> Work required: Each entry needs to be repeated exactly, with nothing added or removed.

> Dataset records:
= Beginning of Section =
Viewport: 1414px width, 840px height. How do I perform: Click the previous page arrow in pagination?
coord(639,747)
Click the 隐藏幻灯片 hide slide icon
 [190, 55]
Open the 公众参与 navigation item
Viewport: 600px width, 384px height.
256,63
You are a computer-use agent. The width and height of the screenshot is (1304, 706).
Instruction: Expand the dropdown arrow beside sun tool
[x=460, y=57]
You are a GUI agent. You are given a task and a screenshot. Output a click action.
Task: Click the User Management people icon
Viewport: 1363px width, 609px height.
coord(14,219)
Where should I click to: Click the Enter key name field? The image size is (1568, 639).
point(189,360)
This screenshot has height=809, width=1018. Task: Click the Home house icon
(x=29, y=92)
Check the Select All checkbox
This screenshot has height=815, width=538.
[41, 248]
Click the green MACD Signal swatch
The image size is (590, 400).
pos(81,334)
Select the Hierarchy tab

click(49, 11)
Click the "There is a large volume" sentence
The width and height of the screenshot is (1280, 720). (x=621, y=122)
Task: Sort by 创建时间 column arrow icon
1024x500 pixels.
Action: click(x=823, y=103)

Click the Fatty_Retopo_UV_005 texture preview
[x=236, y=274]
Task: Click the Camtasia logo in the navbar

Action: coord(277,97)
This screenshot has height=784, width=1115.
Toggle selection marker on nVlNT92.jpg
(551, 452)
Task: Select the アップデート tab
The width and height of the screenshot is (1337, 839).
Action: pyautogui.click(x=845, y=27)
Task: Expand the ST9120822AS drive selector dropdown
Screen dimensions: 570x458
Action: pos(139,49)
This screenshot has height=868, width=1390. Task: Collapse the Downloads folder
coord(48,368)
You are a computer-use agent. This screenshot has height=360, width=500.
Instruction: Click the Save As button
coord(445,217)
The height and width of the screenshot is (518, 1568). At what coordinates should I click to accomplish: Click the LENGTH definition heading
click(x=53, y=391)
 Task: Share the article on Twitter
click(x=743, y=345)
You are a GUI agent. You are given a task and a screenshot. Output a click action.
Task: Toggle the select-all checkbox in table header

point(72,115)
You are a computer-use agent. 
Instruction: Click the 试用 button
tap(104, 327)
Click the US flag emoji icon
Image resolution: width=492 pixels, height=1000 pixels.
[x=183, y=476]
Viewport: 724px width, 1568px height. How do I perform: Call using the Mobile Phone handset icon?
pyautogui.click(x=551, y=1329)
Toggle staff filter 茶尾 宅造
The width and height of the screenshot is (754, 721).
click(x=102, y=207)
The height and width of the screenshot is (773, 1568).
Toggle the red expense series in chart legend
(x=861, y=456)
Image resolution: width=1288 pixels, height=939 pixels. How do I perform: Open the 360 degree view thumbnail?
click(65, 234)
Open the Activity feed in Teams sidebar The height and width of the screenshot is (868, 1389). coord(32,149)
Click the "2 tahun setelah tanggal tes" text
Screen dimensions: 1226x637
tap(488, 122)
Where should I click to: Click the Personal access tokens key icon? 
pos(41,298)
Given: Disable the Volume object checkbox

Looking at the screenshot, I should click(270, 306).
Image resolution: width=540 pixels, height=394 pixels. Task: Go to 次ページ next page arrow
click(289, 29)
= End of Section =
> Written answer:
Viewport: 1414px width, 840px height. How do I perform: Click the previous page arrow in pagination?
coord(639,747)
Click the 隐藏幻灯片 hide slide icon
 [190, 55]
Open the 公众参与 navigation item
Viewport: 600px width, 384px height.
256,63
You are a computer-use agent. The width and height of the screenshot is (1304, 706).
Instruction: Expand the dropdown arrow beside sun tool
[x=460, y=57]
You are a GUI agent. You are given a task and a screenshot. Output a click action.
Task: Click the User Management people icon
Viewport: 1363px width, 609px height.
coord(14,219)
Where should I click to: Click the Enter key name field? The image size is (1568, 639).
point(189,360)
This screenshot has height=809, width=1018. Task: Click the Home house icon
(x=29, y=92)
Check the Select All checkbox
This screenshot has height=815, width=538.
[41, 248]
Click the green MACD Signal swatch
The image size is (590, 400).
pos(81,334)
Select the Hierarchy tab

click(49, 11)
Click the "There is a large volume" sentence
The width and height of the screenshot is (1280, 720). (x=621, y=122)
Task: Sort by 创建时间 column arrow icon
1024x500 pixels.
Action: click(x=823, y=103)

Click the Fatty_Retopo_UV_005 texture preview
[x=236, y=274]
Task: Click the Camtasia logo in the navbar

Action: coord(277,97)
This screenshot has height=784, width=1115.
Toggle selection marker on nVlNT92.jpg
(551, 452)
Task: Select the アップデート tab
The width and height of the screenshot is (1337, 839).
Action: pyautogui.click(x=845, y=27)
Task: Expand the ST9120822AS drive selector dropdown
Screen dimensions: 570x458
Action: pos(139,49)
This screenshot has height=868, width=1390. Task: Collapse the Downloads folder
coord(48,368)
You are a computer-use agent. This screenshot has height=360, width=500.
Instruction: Click the Save As button
coord(445,217)
The height and width of the screenshot is (518, 1568). At what coordinates should I click to accomplish: Click the LENGTH definition heading
click(x=53, y=391)
 Task: Share the article on Twitter
click(x=743, y=345)
You are a GUI agent. You are given a task and a screenshot. Output a click action.
Task: Toggle the select-all checkbox in table header

point(72,115)
You are a computer-use agent. 
Instruction: Click the 试用 button
tap(104, 327)
Click the US flag emoji icon
Image resolution: width=492 pixels, height=1000 pixels.
[x=183, y=476]
Viewport: 724px width, 1568px height. How do I perform: Call using the Mobile Phone handset icon?
pyautogui.click(x=551, y=1329)
Toggle staff filter 茶尾 宅造
The width and height of the screenshot is (754, 721).
click(x=102, y=207)
The height and width of the screenshot is (773, 1568).
Toggle the red expense series in chart legend
(x=861, y=456)
Image resolution: width=1288 pixels, height=939 pixels. How do I perform: Open the 360 degree view thumbnail?
click(65, 234)
Open the Activity feed in Teams sidebar The height and width of the screenshot is (868, 1389). coord(32,149)
Click the "2 tahun setelah tanggal tes" text
Screen dimensions: 1226x637
tap(488, 122)
Where should I click to: Click the Personal access tokens key icon? 
pos(41,298)
Given: Disable the Volume object checkbox

Looking at the screenshot, I should click(270, 306).
Image resolution: width=540 pixels, height=394 pixels. Task: Go to 次ページ next page arrow
click(289, 29)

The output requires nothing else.